Alexandra Barylski on Makoto Fujimura
Making begins in love. Where there is love, there is abundance. Even in suffering. And Makoto Fujimura understands that there is always suffering. But he sees, too, that beauty and new life are possible despite unspeakable pain and trauma, making Art + Faith a study in “small resurrections.”
Fujimura’s theology of making is a generous and regenerative vision where all things can be made new no matter how broken they’ve become. But believing in this New Creation requires faith, and that is something all artists can teach us. For Fujimura, all artists are people of faith no matter what their personal belief because all artists bear witness to the New. “All art, music, and poetry…invoke the New,” writes Fujimura, and all artists “must have some sense of hope or it would not be possible to create into a future.”
In a moment when so many people, especially young people, are afraid and uncertain for their future and feel only fear, it is refreshing to be reminded that the creating spirit is a life-giving spirit, one that has the power to transform us. This is the ancient Spirit of Poetry—poeisis— conceiving, making, restoring. But Fujimura knows, too, the ways in which culture (especially Christian culture) has often abandoned the Spirit of Poetry for a repair manual.
“Can one be inspired by rows of prepared canned meals?” asks Alice B. Toklas, who published her famous cookbook after her life partner, poet Gertrude Stein, passed away. “Never. One must get nearer to creation to be able to create, even in the kitchen.” There is nothing wrong with canned soup, which I’m happy to eat as a meal or add to one. You can survive on canned soup, but you can’t live on it. Canned soup is not the solution to every experience of hunger. And when we suffer, we are so hungry. Hungry for acceptance, for meaning, for beauty, and for kindness that doesn’t attempt to explain pain but simply acknowledges that it is there.
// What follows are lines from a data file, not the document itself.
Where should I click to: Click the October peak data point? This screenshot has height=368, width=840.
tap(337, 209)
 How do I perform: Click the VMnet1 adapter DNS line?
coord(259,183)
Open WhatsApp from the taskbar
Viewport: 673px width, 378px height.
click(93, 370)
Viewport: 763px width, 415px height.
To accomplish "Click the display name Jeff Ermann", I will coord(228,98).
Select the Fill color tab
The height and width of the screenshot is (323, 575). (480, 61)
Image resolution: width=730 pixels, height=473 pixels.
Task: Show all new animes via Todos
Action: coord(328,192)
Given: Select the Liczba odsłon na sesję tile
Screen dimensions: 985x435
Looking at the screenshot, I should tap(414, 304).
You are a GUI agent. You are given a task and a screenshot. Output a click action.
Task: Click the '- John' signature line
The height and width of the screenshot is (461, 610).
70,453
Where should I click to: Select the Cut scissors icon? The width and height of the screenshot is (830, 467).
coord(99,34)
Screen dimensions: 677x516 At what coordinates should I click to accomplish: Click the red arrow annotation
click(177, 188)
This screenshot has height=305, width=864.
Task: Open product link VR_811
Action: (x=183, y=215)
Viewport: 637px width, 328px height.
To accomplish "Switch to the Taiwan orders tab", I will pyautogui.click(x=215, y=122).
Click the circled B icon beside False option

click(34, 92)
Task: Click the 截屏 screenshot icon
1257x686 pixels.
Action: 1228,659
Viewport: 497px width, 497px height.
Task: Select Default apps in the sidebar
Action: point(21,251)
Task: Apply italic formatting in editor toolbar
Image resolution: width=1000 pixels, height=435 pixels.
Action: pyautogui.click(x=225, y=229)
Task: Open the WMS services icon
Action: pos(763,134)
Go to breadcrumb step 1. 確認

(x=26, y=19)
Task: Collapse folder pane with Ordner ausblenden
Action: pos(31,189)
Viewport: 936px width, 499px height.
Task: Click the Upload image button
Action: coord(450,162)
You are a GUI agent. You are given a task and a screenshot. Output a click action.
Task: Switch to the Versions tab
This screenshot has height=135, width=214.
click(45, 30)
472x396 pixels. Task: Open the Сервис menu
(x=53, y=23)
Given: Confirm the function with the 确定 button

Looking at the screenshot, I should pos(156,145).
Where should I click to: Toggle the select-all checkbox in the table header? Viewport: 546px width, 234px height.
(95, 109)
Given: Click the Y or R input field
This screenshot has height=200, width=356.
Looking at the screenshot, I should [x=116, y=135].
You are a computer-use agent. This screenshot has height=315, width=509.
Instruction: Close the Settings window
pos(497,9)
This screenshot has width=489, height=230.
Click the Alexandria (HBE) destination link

In the presence of great suffering, we often come up short. We offer canned soup consolations, a quick-fix for the wounded person, who may even be our own self. Fujimura’s theology of making is one of immense sensitivity because it never attempts to dismiss the pain that pierces our daily lives, nor does it attempt to solve it. But it does offer a vision of transforming it. In Fujimura’s theology, the Artist is one who has learned to suffer well, which is to say, the Artist no longer experiences the harrowing of life as bitter darkness because they have transformed it into light and made an offering. That act of changing the bitter to sweet is an act of love, of true poetry, of inspiration. It is an act of piety. “We are all poetic beings,” writes Fujimura. Though it is true so much tempts us to forget we are all poets.
Maybe that’s why I keep returning to Fujimura’s description of Mary of Bethany. I need the reminder of the woman who poured a bottle of perfume worth a year’s wages onto Christ’s feet and washed them with her hair. Piety. Poetry. Love. Extravagance—Mary anointing her savior, silently and lavishly, before he would suffer the cross.
Loss is always with us. We all live through many tragedies, as Fujimura knows well. Yet it is how we choose to live through them that speaks, not only to our own soul, but those around us. “Do not let anger overtake you in despair,” but learn to “lament deeply” for the losses: COVID, school shootings, natural disasters, a global mental health crisis—yes, loss is always with us. But so is the scent of hope.
In the story, love moves Mary to sit silently with a man who holds the weight of the world on his heart and to meet that burden with extravagance. In the story, all the men closest to Jesus were outraged by “the intimacy” of the moment, scandalized that Mary used perfume only meant for a bride to bestow on her bridegroom. Love moves her to create an offering of oil and her own hair. The men chatter among themselves: couldn’t the money have been spent better on something that seemed so much more practical?
Poetry is always a scandal to prose.
What seems like a waste is, in that story, the most needful act of love and devotion, as Fujimura points out. Too often, we try to prescribe answers to those who are in despair. We aim at the practical when there is no such solution. When we encounter a broken life, whether it be another’s or our own, the first response should not be to see that life as a problem to solve but as a sacred mystery to sit with. Our culture is immature in the face of suffering because most of us have never learned to process our own wounds.
The beauty of Fujimura’s Art + Faith is in its gentleness, a reminder that learning to see and to create teaches us how to think and feel properly about our own hurt. And thus the hurt of others. Fujimura recounts stories of two destroyed studios, and he shares two different reactions from two different artists. One artist could never recover from the loss, losing touch with their creativity in bitterness. This is the most natural human response, as Fujimura notes himself. But, another artist claimed the destruction was the best thing for his art, making him “more compassionate, more creative.”
When we suffer, we seek love—not solutions. We want to know if we will feel life inside of us again, or if this darkness is all there is. We want to know that there is abundance, that there is more than we need because in our pain we need so much and already fear we will lose the little we may yet have.
To create is to say that we are doing more than surviving. To create is miraculous because life is a miracle. Small resurrections are the work of artists, the work of poetry: a life-giving offering in words or paint or dance or song so that our sorrow-laden hearts might feel the sweet breeze of human connection and hope again in living.